**INSTRUCTIONS TO FOLLOW**
When you reach the line that contains "At what coordinates", set down that line and every one after it through the end of the records, exactly as written and with no pictures.

########

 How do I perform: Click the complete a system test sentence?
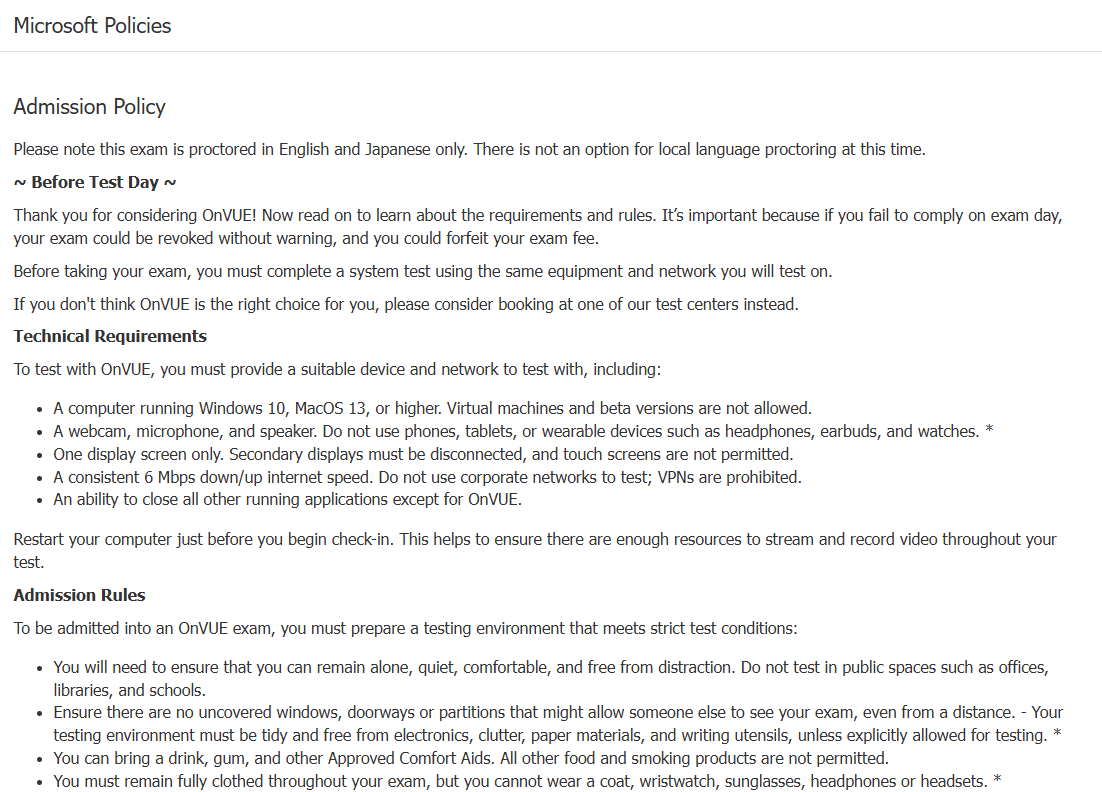422,271
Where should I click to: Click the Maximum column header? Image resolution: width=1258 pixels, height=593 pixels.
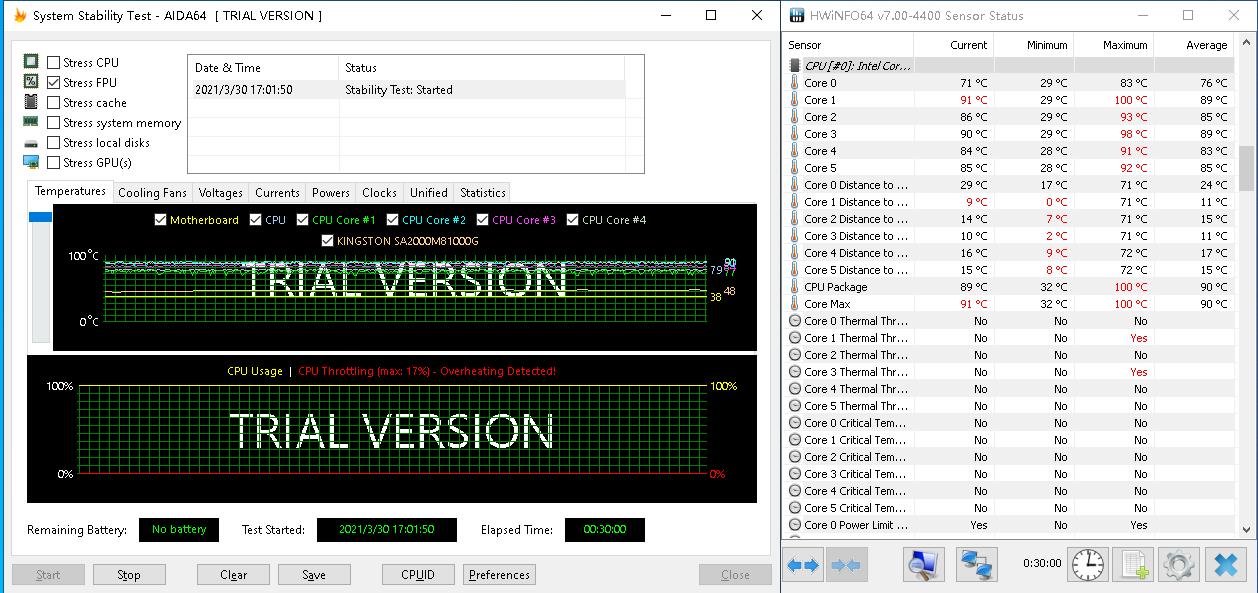[1124, 45]
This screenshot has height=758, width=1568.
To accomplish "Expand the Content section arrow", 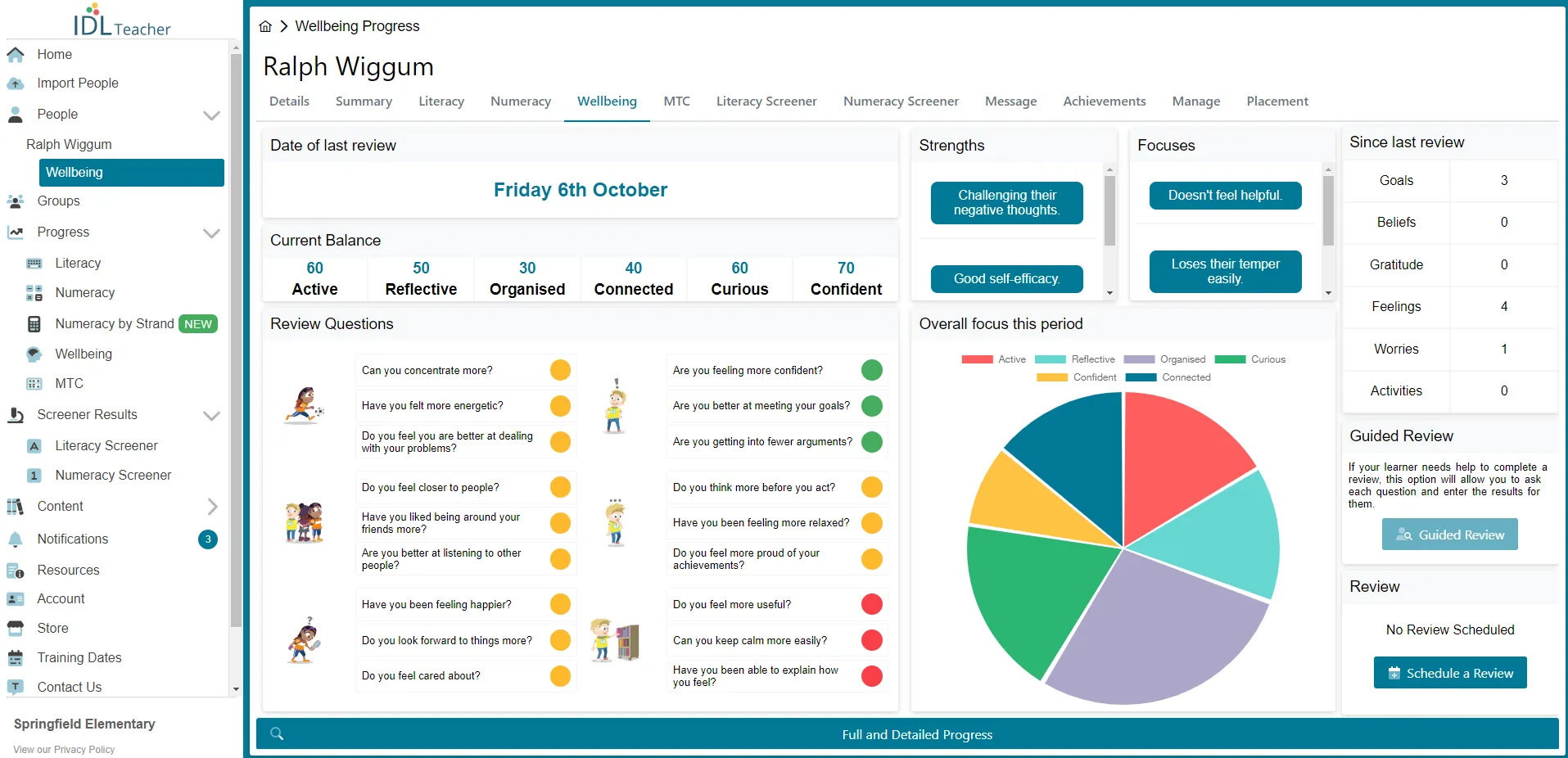I will coord(212,507).
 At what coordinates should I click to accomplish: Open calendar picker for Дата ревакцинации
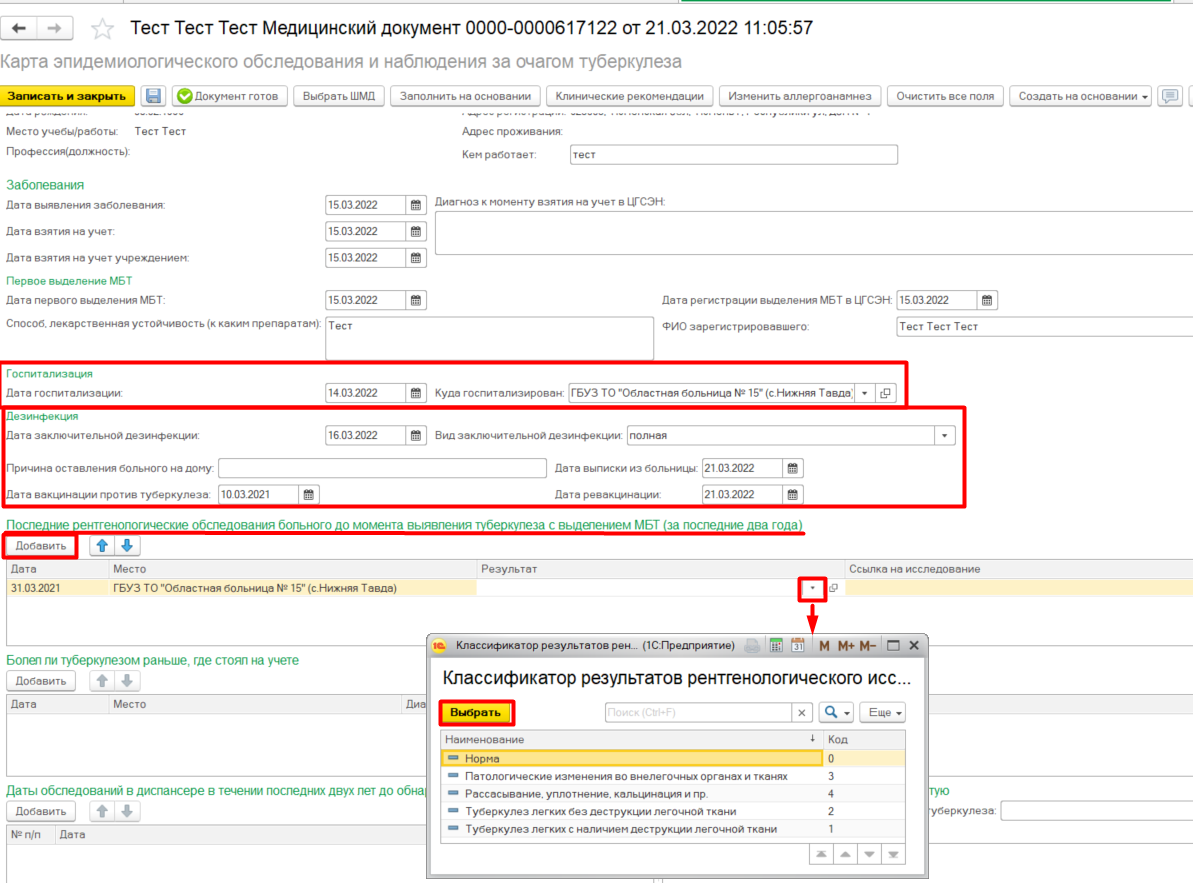tap(792, 494)
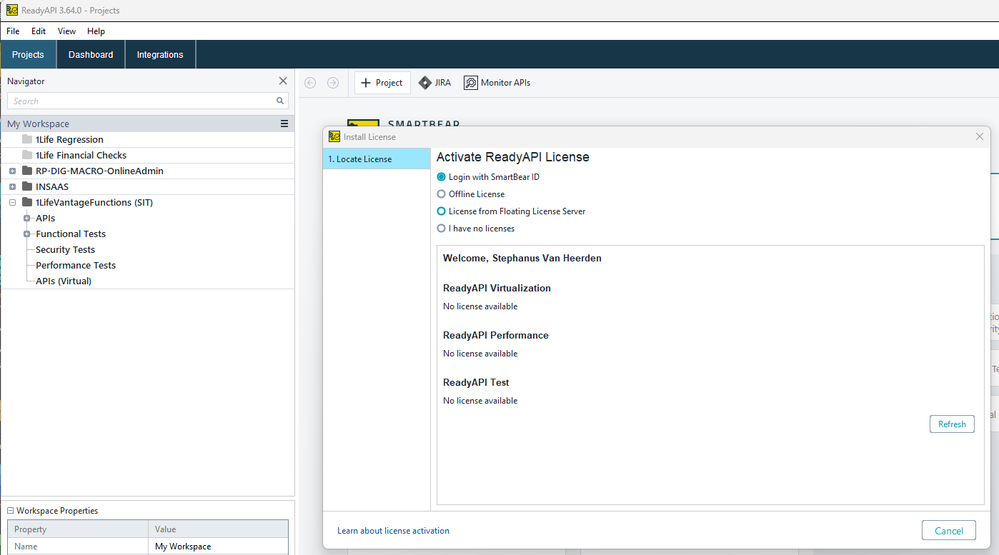The height and width of the screenshot is (555, 999).
Task: Click the forward navigation arrow icon
Action: point(333,83)
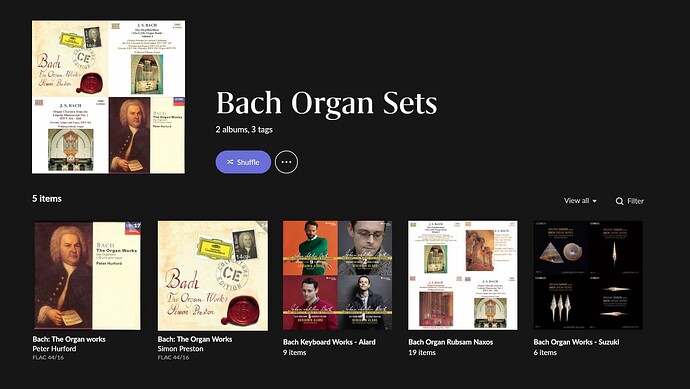Start shuffle playback with the Shuffle button
Screen dimensions: 690x389
coord(243,162)
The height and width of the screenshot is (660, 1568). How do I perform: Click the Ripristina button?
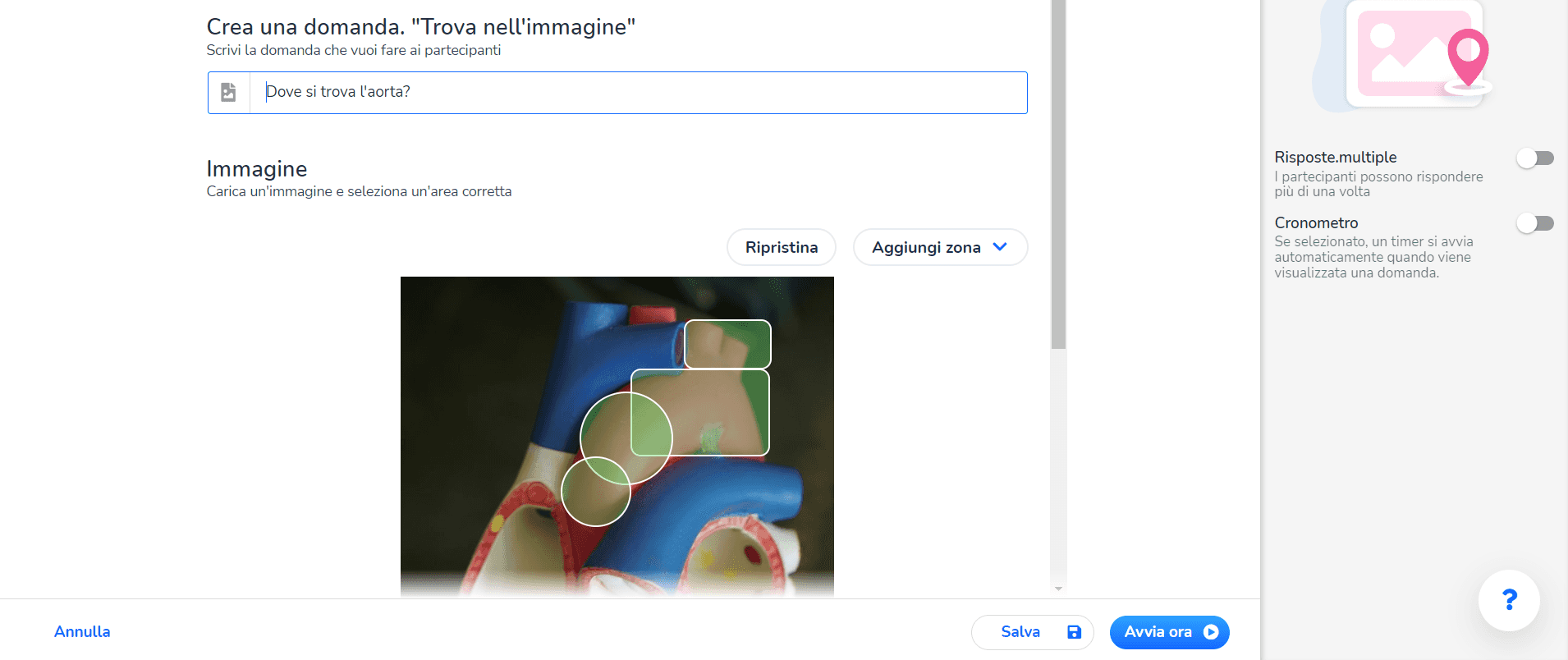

########

**RESPONSE TO THIS TASK**
 At what coordinates should I click to accomplish: Open calendar picker for Дата ревакцинации
tap(792, 494)
The height and width of the screenshot is (555, 999).
Task: Click the forward navigation arrow icon
Action: point(333,83)
Start shuffle playback with the Shuffle button
Screen dimensions: 690x389
coord(243,162)
The height and width of the screenshot is (660, 1568). How do I perform: Click the Ripristina button?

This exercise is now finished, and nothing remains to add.